My thought is no. The formula $a=\frac{v^2}{r}$ only applies to an object in uniform circular motion. If that motion is decreasing, I think it may still have constant VELOCITY towards the center of the circle though. But my math isn't good enough to prove or disprove that thought. I tried using a similar triangle argument with vectors, but I got nowhere with it. Anyone up for the challenge? I wasn't sure if this is more of a physics question or a math question since it concerns the motion of objects and the mathematical derivation of that.

Answer 1

The acceleration of a circular movement decomposes into two orthogonal components. One component points toward the center and the other is tangential to the circle. So the acceleration points toward the center if and only if the tangential component is zero. This component is proportional to the angular acceleration (i.e. the change in angular velocity). This component will therefore not be zero if the object is decelerating along the circle. In a formula: $$\frac{\partial^2}{\partial t^2}(\cos \varphi, \sin \varphi) = -\dot{\varphi}^2\cdot(\cos \varphi, \sin \varphi) + \ddot{\varphi}\cdot(-\sin \varphi, \cos \varphi).$$ Here $\varphi=\varphi(t)$ is the angle as a function of time.

Answer 2

Define the magnitude of the velocity as

$|v(t)|=f(t)$

According to the formula $w=rf(t)$, where $w$ is angular velocity, $f(t)$ is linear velocity and $r$ is the radius of the circle, we can have the relation

$w=\frac{d\theta}{dt}= rf(t)$

Assume that the circle is centred at the origin and we start moving from the most top point of the circle, counter-clockwise. The velocity vector at time $t$ is

$v(t)=\begin{pmatrix}-f(t)cos\theta \\ -f(t)sin\theta\end{pmatrix}$

$\theta$ is a function of $t$.

To find acceleration you need to calculate $a(t)=\frac{dv}{dt}$. As $v(t)$ is a vector, we can differentiate with respect to each component separately.

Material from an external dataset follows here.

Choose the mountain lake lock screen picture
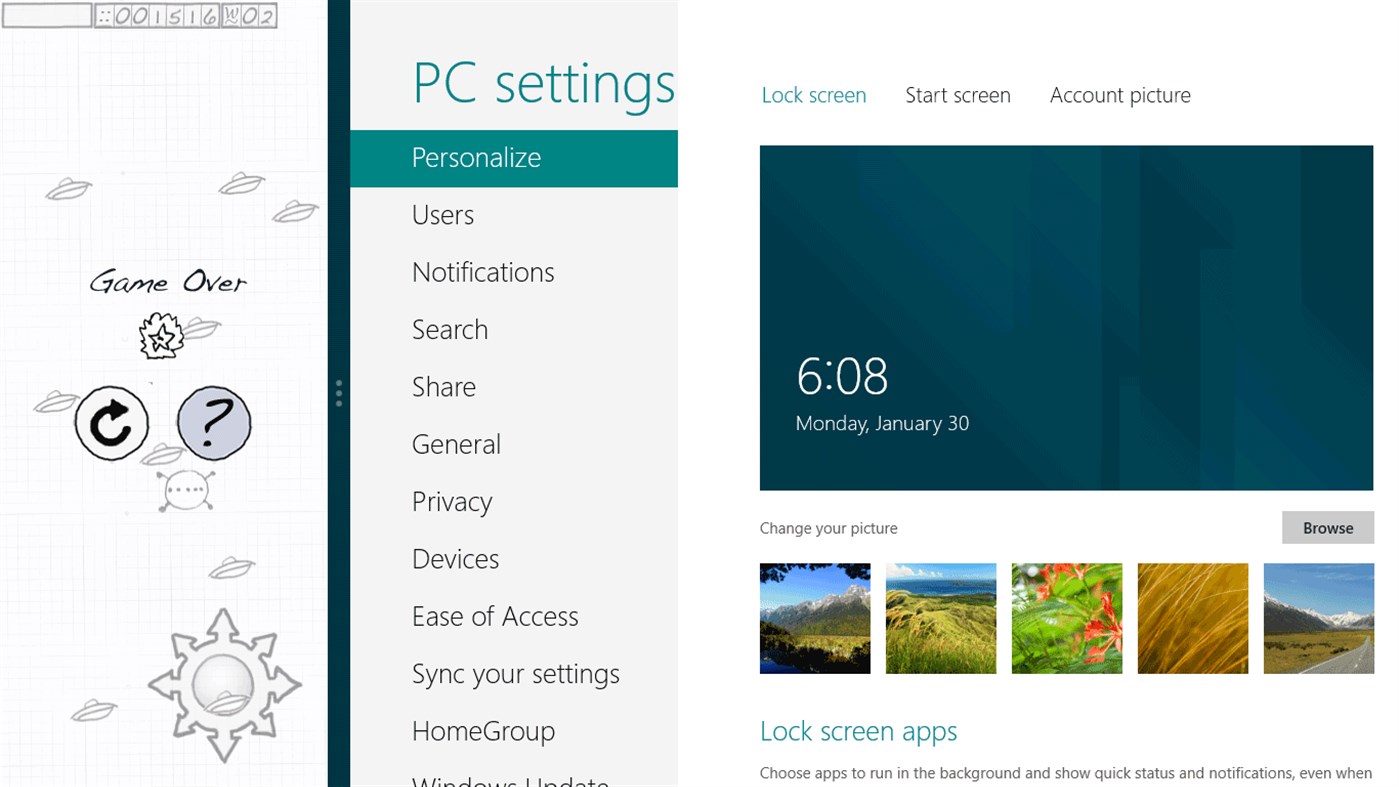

$a(t)=\begin{pmatrix}\frac{d(-f(t)cos\theta)}{dt} \\ \frac{d(-f(t)sin\theta)}{dt}\end{pmatrix}=\begin{pmatrix}\frac{-d(f(t))}{dt} cos\theta + rf(t)sin\theta \\ \frac{-d(f(t))}{dt} sin\theta -rf(t)cos\theta\end{pmatrix}$

This vector should be in the same direction as $\begin{pmatrix}-sin\theta\\ cos\theta\end{pmatrix}$, if we want the acceleration to be towards the centre. For a motion, with uniform speed, $\frac{d(f(t))}{dt}=0$ and $f(t)$ would be constant and, therefore, $a(t)=-r\begin{pmatrix}-sin\theta\\ cos\theta\end{pmatrix}$. However, if $\frac{d(f(t))}{dt}\neq 0$, in general, we do not have the acceleration directed towards the centre, all the time.